The court ruled Tuesday against a law in the state of Coahuila, which threatened women who undergo abortions with up to three years prison and a fine.

The law, according to Coahuila Penal Code Article 196, allowed prosecution of both a woman seeking an abortion and the person who “causes her to have an abortion with her consent.”

“I’m against stigmatizing those who make this decision [to undergo an abortion] which I believe is difficult to begin with, due to moral and social burdens. It shouldn’t be burdened as well by the law. Nobody gets voluntarily pregnant thinking about getting an abortion later,” said Supreme Court Justice Ana Margarita Ríos Farjat, one of only three women among the court’s 11 justices.

The top court’s decision against such penalization is “a historic step,” Justice Luis Maria Aguilar said.

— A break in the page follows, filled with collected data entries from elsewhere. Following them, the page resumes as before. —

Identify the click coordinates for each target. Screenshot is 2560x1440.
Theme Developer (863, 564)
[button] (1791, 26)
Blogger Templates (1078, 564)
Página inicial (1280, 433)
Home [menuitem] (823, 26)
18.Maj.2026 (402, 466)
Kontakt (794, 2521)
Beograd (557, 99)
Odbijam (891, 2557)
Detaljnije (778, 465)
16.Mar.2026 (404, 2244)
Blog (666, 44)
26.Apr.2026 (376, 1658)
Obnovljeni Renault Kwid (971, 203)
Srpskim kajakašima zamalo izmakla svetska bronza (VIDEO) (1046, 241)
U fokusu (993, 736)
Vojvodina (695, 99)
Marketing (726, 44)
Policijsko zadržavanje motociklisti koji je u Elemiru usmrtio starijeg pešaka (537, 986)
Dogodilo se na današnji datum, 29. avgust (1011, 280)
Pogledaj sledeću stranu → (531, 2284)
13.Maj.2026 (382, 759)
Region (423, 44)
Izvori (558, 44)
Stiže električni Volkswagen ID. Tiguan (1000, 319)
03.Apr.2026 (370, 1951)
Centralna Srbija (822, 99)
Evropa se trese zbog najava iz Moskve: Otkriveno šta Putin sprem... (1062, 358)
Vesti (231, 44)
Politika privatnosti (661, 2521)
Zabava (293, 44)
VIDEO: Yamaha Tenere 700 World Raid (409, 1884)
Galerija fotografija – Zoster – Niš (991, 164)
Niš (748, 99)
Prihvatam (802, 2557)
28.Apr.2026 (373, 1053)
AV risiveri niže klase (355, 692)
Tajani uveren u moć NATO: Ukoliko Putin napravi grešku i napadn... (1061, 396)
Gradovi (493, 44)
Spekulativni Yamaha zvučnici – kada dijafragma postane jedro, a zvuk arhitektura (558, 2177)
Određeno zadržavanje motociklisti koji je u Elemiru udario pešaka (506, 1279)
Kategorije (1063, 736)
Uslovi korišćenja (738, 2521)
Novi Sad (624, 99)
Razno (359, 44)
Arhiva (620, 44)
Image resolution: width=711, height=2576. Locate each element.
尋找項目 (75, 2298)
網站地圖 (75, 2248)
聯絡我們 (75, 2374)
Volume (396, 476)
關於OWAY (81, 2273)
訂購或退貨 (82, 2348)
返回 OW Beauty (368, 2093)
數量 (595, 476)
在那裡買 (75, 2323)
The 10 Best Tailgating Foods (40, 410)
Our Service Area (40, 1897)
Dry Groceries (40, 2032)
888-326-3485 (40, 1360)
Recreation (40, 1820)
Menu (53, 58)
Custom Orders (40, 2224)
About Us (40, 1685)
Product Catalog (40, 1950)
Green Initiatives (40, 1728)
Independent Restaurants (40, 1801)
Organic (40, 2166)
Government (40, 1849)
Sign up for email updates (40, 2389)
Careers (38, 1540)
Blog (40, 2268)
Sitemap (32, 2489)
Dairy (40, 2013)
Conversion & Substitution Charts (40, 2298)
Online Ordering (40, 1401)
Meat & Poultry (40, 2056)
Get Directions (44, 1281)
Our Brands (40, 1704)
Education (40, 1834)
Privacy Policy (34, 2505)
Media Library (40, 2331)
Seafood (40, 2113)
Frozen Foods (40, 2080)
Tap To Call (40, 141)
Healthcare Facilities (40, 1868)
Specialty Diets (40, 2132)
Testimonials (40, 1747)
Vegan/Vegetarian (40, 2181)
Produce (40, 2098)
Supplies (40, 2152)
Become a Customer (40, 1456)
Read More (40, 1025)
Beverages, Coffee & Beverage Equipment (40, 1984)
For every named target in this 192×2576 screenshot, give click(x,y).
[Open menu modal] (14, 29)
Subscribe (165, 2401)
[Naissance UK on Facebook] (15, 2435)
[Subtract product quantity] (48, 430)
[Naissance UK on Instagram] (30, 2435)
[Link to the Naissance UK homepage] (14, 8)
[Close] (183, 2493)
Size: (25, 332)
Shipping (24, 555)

“Never again will a woman or a person with the capacity to carry a child be criminally prosecuted,” he added. “Today the threat of imprisonment and stigma that weigh on people who freely decide to terminate their pregnancy are banished.”

Elsewhere in Latin America, Argentina’s Senate approved a bill to legalize abortion in December 2020. The Senate voted 38-29 to give millions of women access to legal terminations under the law supported by President Alberto Fernández.

The vote comes as US states just north of the border move to restrict abortion access, most notably in Texas.